How to construct one arithmetic free permutation for each n?

Question

For some fixed integer N, an array A[1..N] is an arithmetic-free permutation if

1. A is a permutation of { 1, ... , N }; and
2. for every 1 ≤ i < j < k ≤ N, the elements A[i], A[j], A[k] (in order) do NOT form an arithmetic progression. That means, A[j] - A[i] ≠ A[k] - A[j]

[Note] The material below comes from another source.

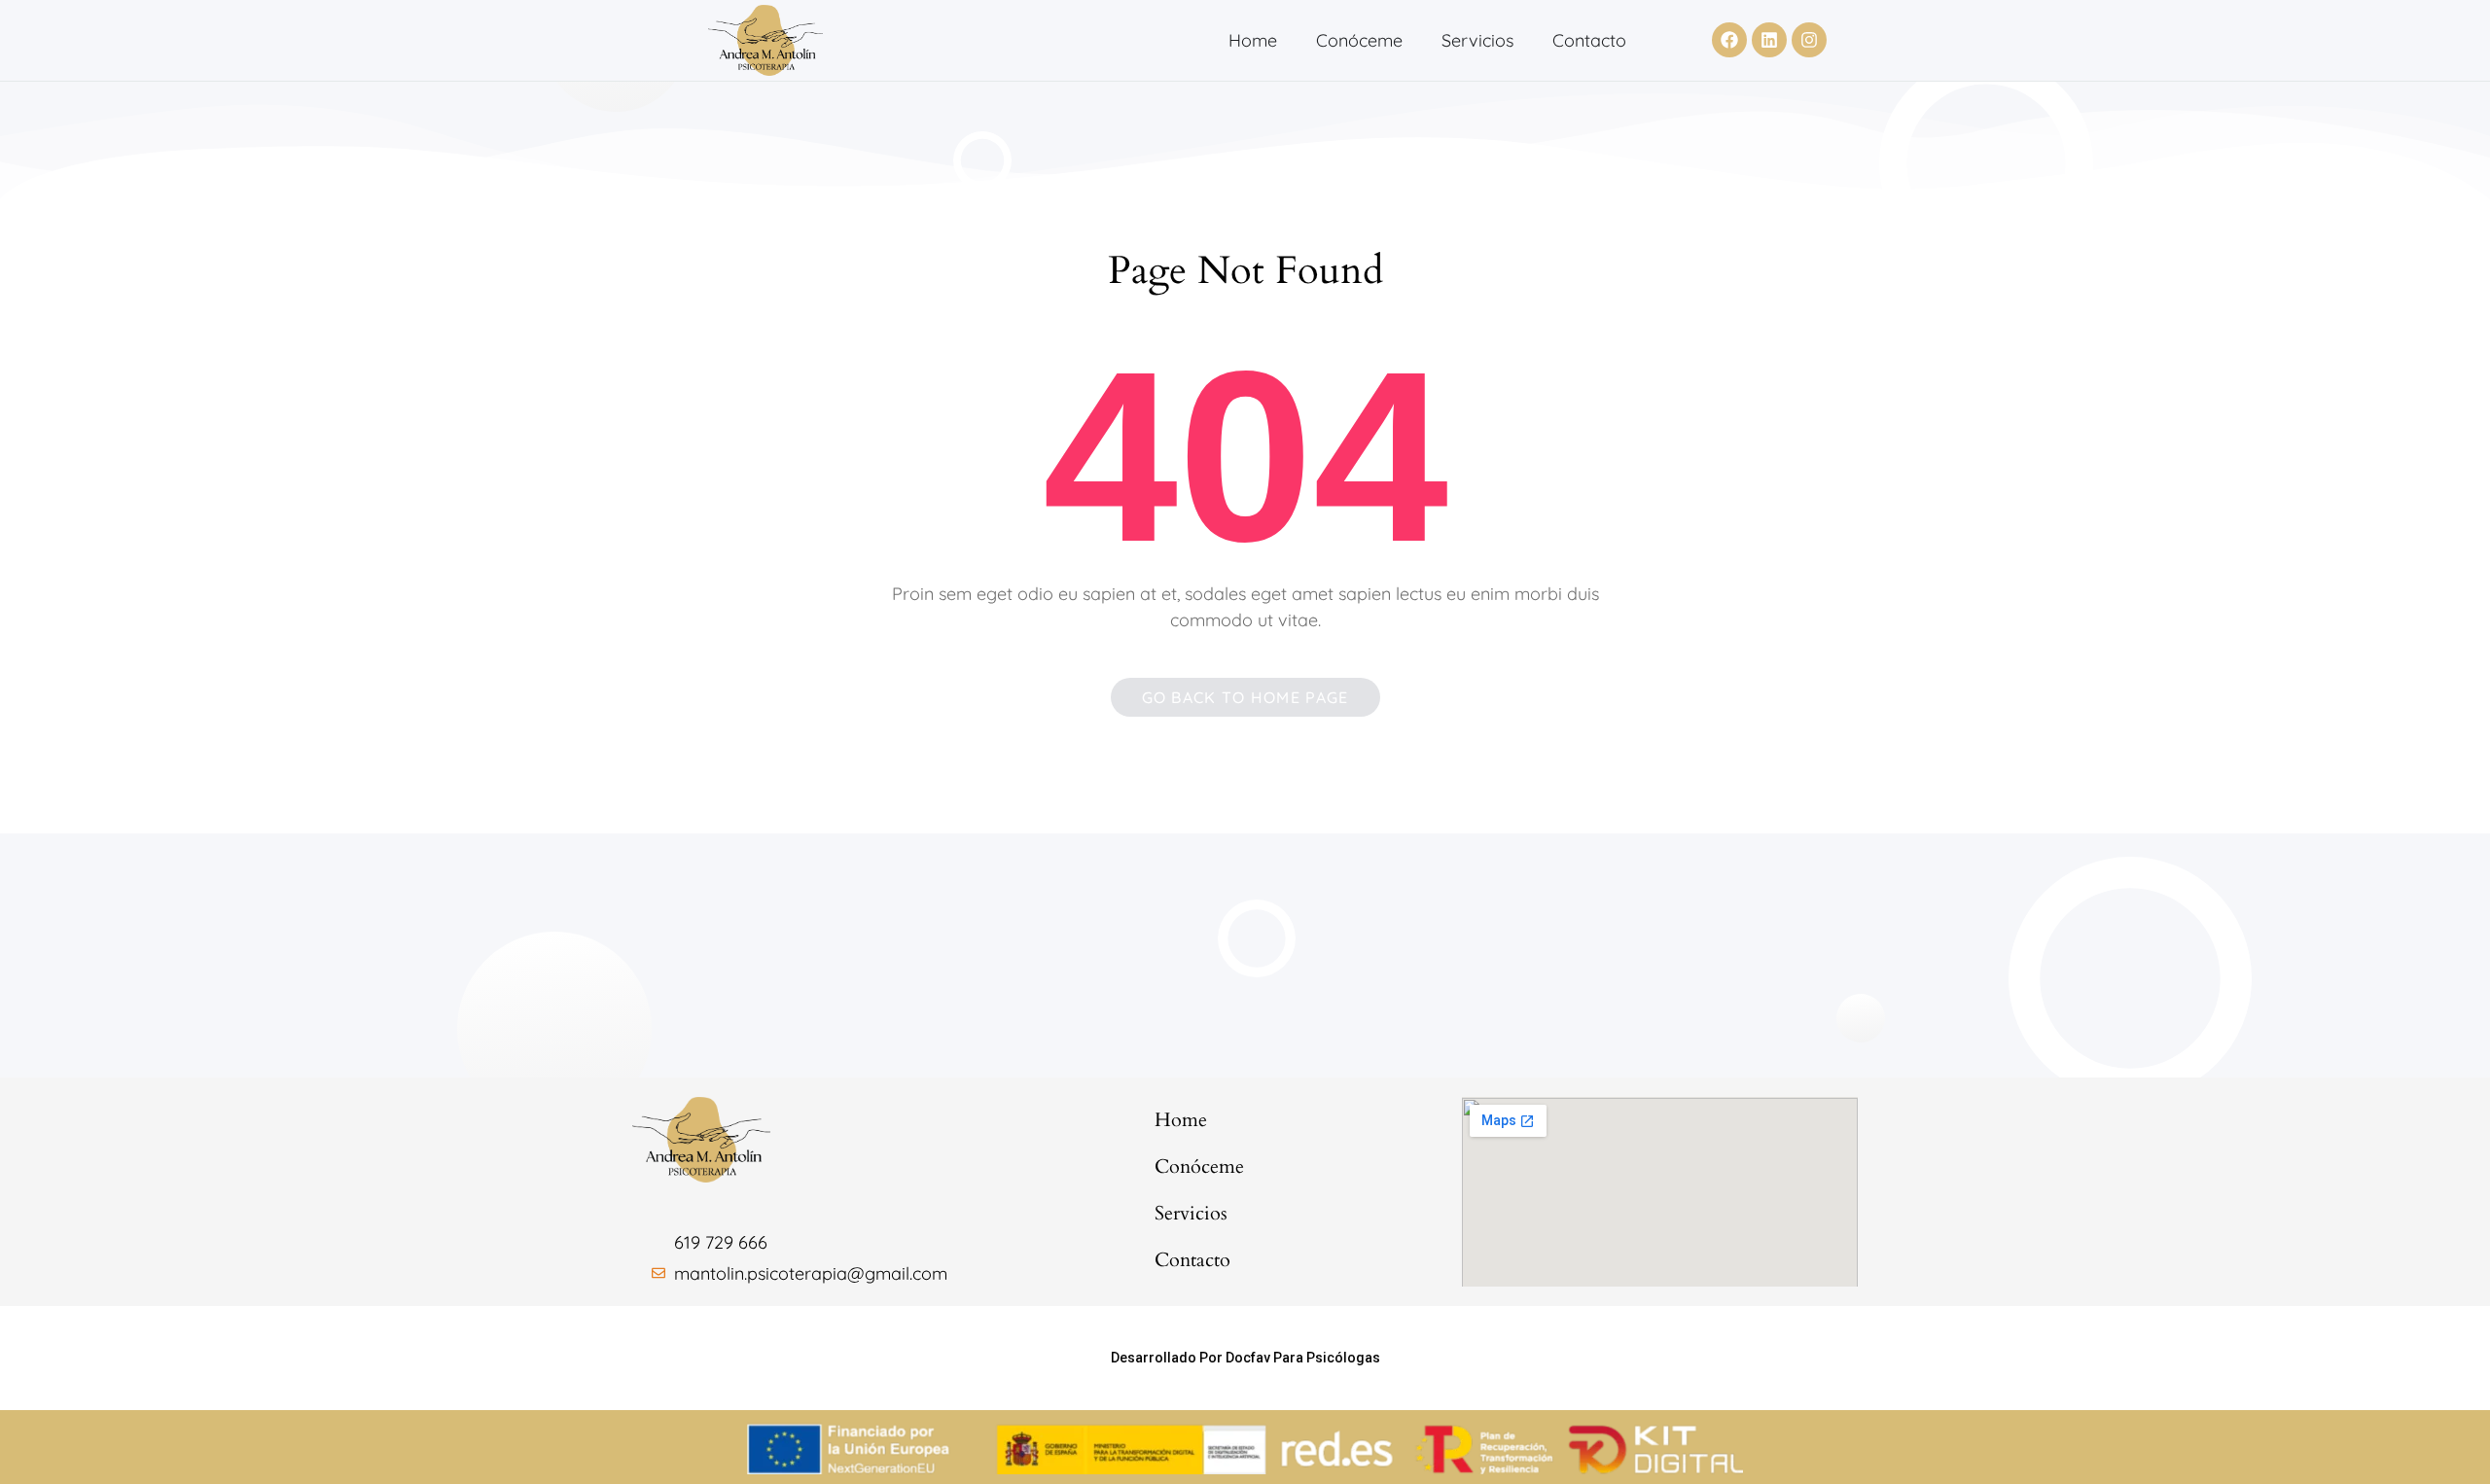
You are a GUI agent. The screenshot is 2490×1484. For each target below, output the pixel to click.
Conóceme (1359, 40)
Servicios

Give an algorithm which, given N, returns an arithmetic-free permutation of size N in O(N log N) time. It is guaranteed that arithmetic-free permutations exist for all positive integers N.

Answer 1

There is a good answer at https://leetcode.com/articles/beautiful-array/

Say a < b < c and b - a = c - b. Then

2 * b = a + c

Since 2 * b is always even, to break any progression, a and c must have different parity. But grouping odds to one side and evens on the other is not enough since if we have more than 4 numbers, we could generate an arithmetic progression within one of the groups.

This is where we can use the recursive idea in the article to break it. One way I understand it is to consider that if we have a solution for array size N, because the arithmetic progression depends on differences between the numbers, we can map a given solution by an arithmetic function to the same effect:

if [a, b, c, d] works,

then [2*a, 2*b, 2*c, 2*d] works too

and so does [2*a - 1, 2*b - 1, 2*c - 1, 2*d - 1]

Therefore all we need to do is map a smaller solution once to the even numbers and once to the odds and group them separately. (Separating the groups limits the problem to breaking the arithmetic progression in each group since, as we've shown, no progression, (a, b, c), would rely on a and c of different parities.)

N1 -> [1]

N2 -> even map N1 + odd map N1
      [2*1] + [2*1 - 1]
      [2, 1]

N3 -> even map N1 + odd map N2
      [2*1] + [2*2 - 1, 2*1 - 1]
      [2, 3, 1]
...

N6 -> even map N3 + odd map N3
      [2*2, 2*3, 2*1] + [2*2 - 1, 2*3 - 1, 2*1 - 1]
      [4, 6, 2, 3, 5, 1]

Answer 2

Construct the bit-reversal permutation for the next highest power of two and drop out the numbers that don't belong. There are several ways to do this in O(n log n) time. I'm not going to write a formal proof in case this is homework, but the general idea is to look at the lowest order bit where A[i], A[j], and A[k] are not all the same and observe that the two that agree are adjacent.